### Given problem
Reproduce the lines of the records below word for word, omitting the pictures.

### Given data
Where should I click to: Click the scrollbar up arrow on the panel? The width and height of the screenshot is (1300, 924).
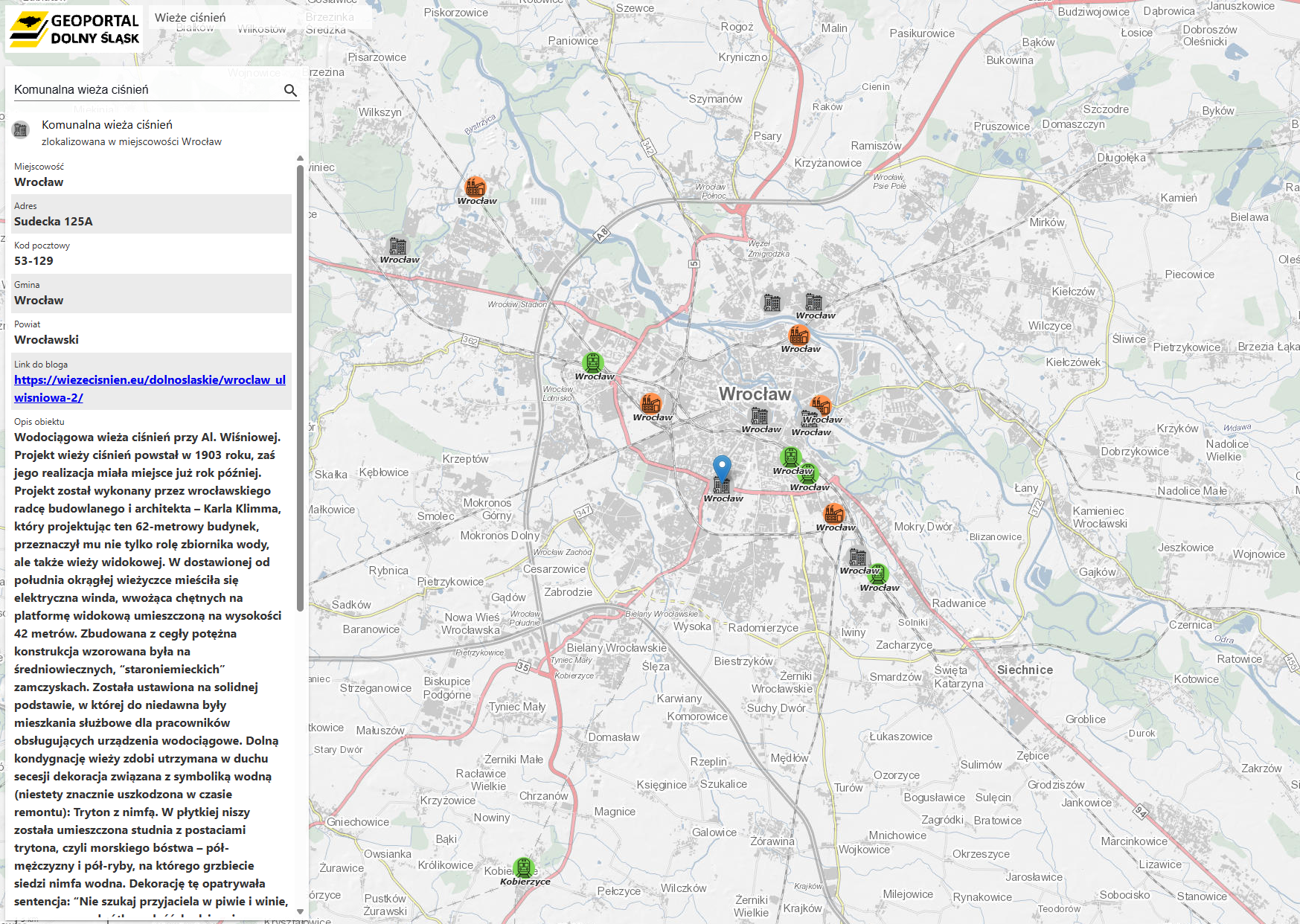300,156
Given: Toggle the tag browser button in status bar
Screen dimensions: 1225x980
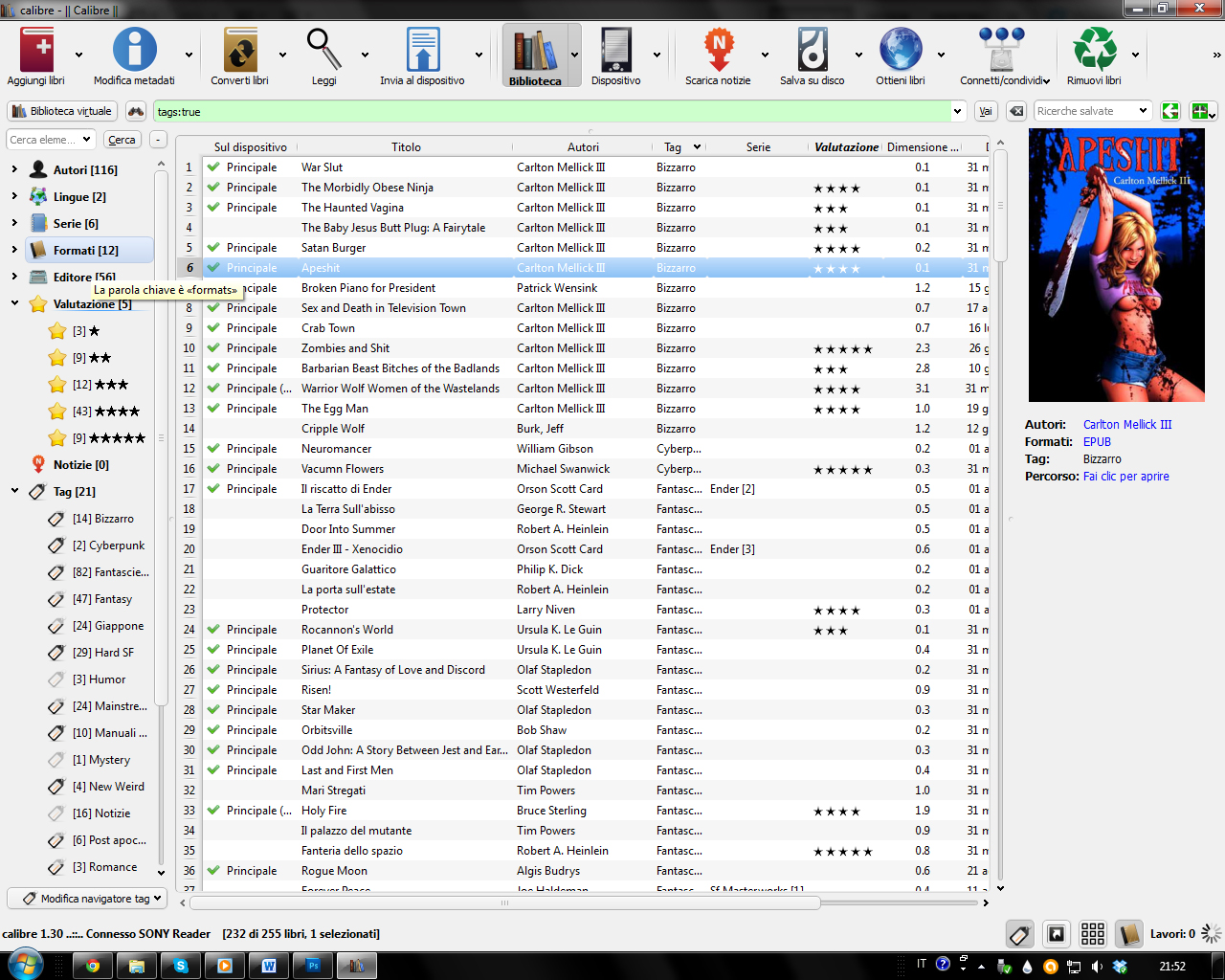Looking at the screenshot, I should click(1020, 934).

### Written solution
Where should I click to: Click the scrollbar up arrow on the panel? The width and height of the screenshot is (1300, 924).
300,156
Given: Toggle the tag browser button in status bar
Screen dimensions: 1225x980
Looking at the screenshot, I should click(1020, 934).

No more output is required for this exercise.